The US currency will appreciate or depreciate in response to the Fed meeting in February. The Fed is now the subject of an excessive number of queries, and the window of opportunity has closed completely. Numerous analysts predict that the US regulator will exert pressure on the dollar by lowering the rate increase pace to 25 points and raising the possibility that the present cycle of tightening monetary policy will end sooner than expected. Another possibility is that Jerome Powell will take a hawkish stance and forecast that the rate will eventually reach its previously stated target of 5.1% and remain there for an extended period.
In any case, all dollar pairs may be expected to experience volatility, and the GBP/USD pair is not an exception in this case. The difficulty of the matter is that the Bank of England will announce its decision tomorrow, February 2, and that decision will determine the outcome of the February meeting. If these events resonate (the Fed will put pressure on the dollar, and the British regulator will support the pound), buyers of GBP/USD will be able to test the resistance level of 1.2550 (the upper line of the Bollinger Bands indicator on the daily chart). But it appears that the activity leading to the GBP/USD pair will only get more complex in light of the outcomes of the two central banks' meetings.
Leading economists were surveyed last week by Reuters journalists on the likely outcome of the British regulator's February meeting. The results of the survey were revealed last week. The majority (29 out of 42) concluded that the Central Bank will increase the interest rate by 50 basis points, or up to 4%. A 25-point scenario was predicted to be implemented by 13 experts at the same time. The majority of experts concurred that the Central Bank will raise the rate by 25 basis points, or to the level of 4.25%, at its upcoming meeting in March. When it comes to the end of the current cycle of increases, perspectives vary. While some experts predict that the Bank of England will stop raising interest rates at 4.25%, others predict that the Central Bank will raise them by another 25 basis points in May, taking the rate to 4.5%.
I believe that the market slightly underestimates the "dovish" scenario. Recall that two (out of nine) members of the Monetary Policy Committee voted against raising the rate in response to the outcomes of the previous meeting. They demanded its maintenance at a three percent level, saying that "this is more than enough" to bring inflation back to the desired level.

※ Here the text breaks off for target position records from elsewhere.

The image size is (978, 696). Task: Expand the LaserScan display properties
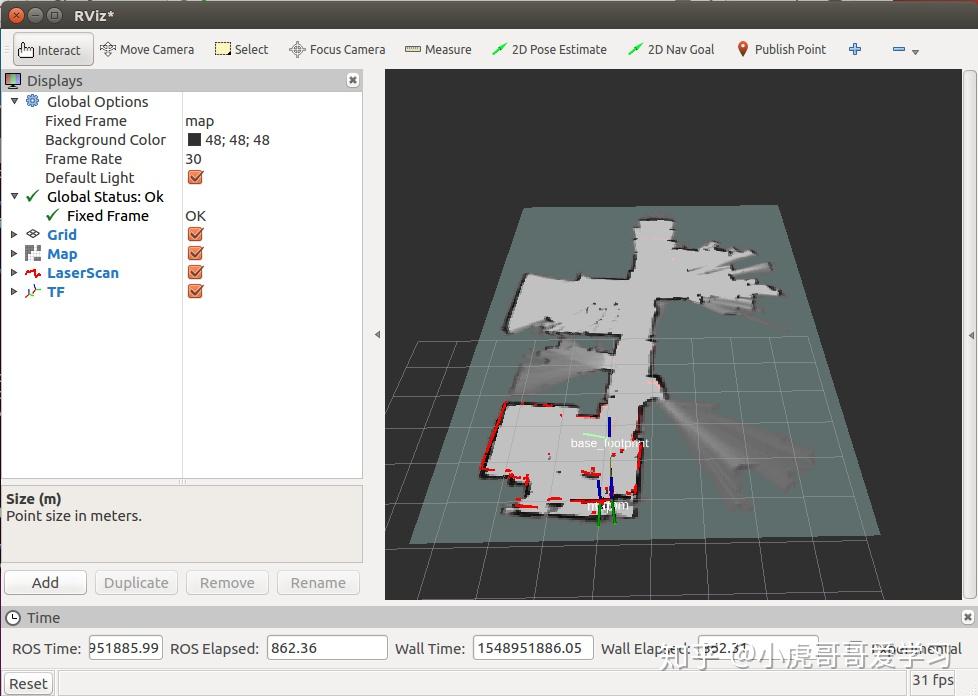pyautogui.click(x=14, y=273)
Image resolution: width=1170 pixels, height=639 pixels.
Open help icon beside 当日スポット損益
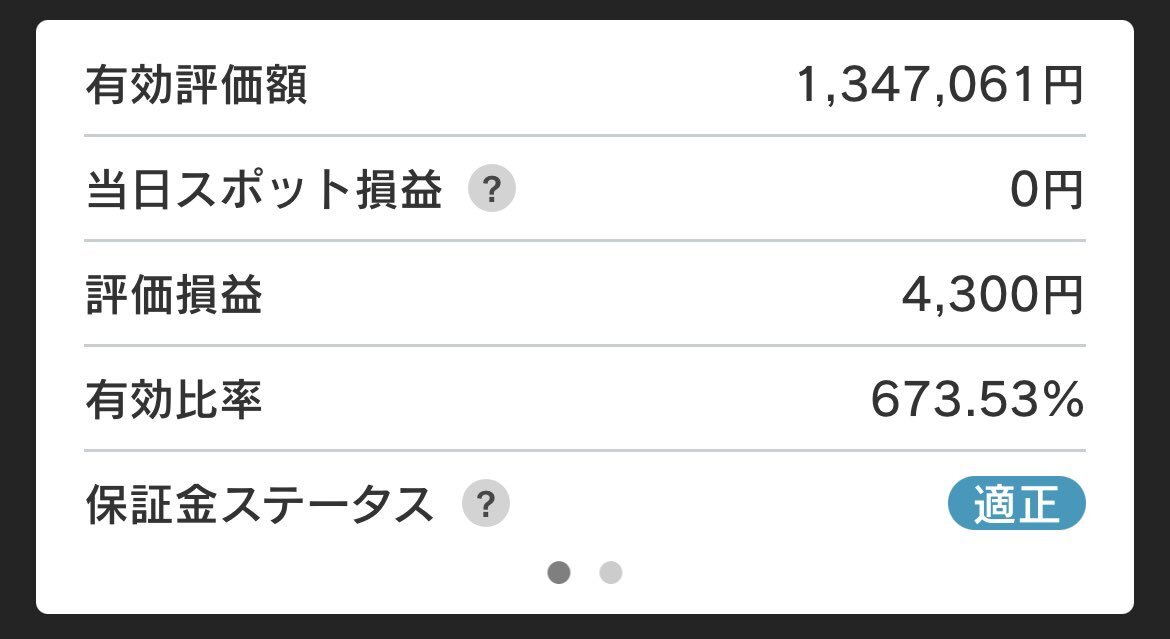(x=492, y=189)
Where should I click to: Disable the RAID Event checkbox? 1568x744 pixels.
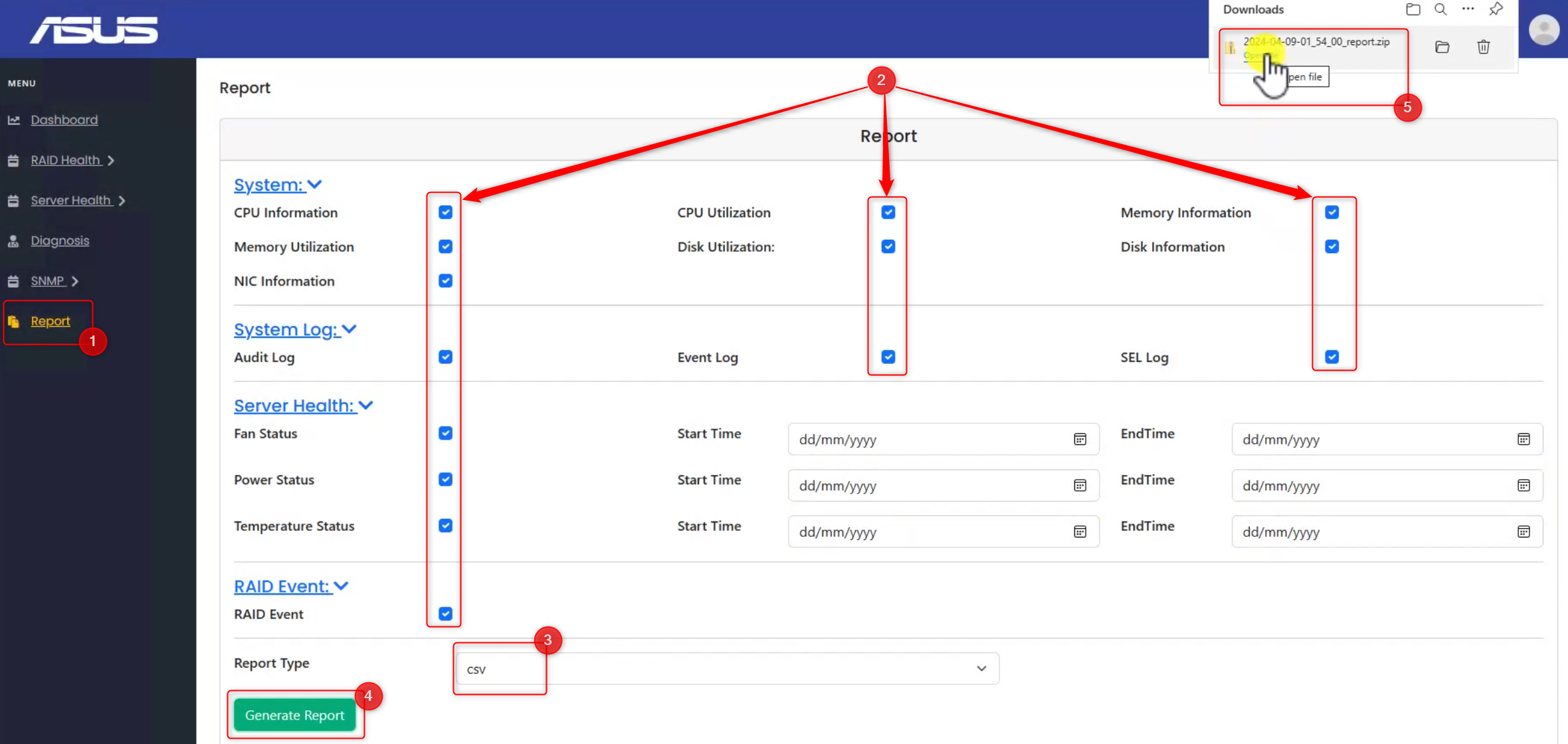click(445, 614)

It is unlikely that the inflation reports released following the December meeting will challenge this assertion. Recall that the overall consumer price index was approximately 10.5%. Even though the index is still at an unacceptable level, it has been falling regularly for the past month. The core consumer price index, which was reported at the same level in November, stayed at 6.3% in December. However, the retail price index was in the danger zone. Forecasted growth was 13.9% (y/y), however, it happened to be 13.4%. There is a two-month downward trend in this instance as well.
The state of the labor market is likewise incredibly contradictory.
According to the most recent data, average earnings increased by 6.4% (with a growth estimate of 6.2%), and unemployment in the UK stayed at 3.7% (as in the previous reporting month). But this is only one aspect of the story. The growth rate of applications for unemployment benefits, which increased by 19 thousand, is on the other side. Since February 2021, this growth rate has been at its highest. This indicator has been increasing for the past two months.
The British PMI indicators also fell short of expectations. The aggregate purchasing managers' index, for instance, was 47.8 points (in December, the indicator rose to 49.0 points). As you are aware, an index value above 50 points denotes an increase in activity, while the one below suggests a decrease.
It is also important to note that the International Monetary Fund has revised its estimate of the UK's economic growth for 2023 downward, making it the only G7 nation to receive this treatment.
Frequent strikes in the UK and low consumer demand add to the negative picture.
If the split in the Bank of England remains (two or more members of the Committee vote against the rate hike) and the accompanying statement is mild, the pound will be under tremendous pressure - even if the fundamental 50-point scenario is implemented. We will see a negative rebound of GBP/USD, at least to the level of 1.2150 (the top limit of the Kumo cloud on D1) and most likely to the area of the 20th figure if the Central Bank unexpectedly slows down the pace of tightening the PEPP to 25 points already in February. Positive prospects for the pound, in general, seem improbable; the Bank of England meeting in February will not produce favorable outcomes for the British due to a mix of explicit and implicit fundamental factors.